● What to do
Print out each record, keeping it identical to the original.

▼

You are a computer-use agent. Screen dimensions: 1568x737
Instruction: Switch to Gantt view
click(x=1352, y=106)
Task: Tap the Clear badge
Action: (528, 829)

▲

● Task response
You are a computer-use agent. Screen dimensions: 1568x737
Instruction: Switch to Gantt view
click(x=1352, y=106)
Task: Tap the Clear badge
Action: (528, 829)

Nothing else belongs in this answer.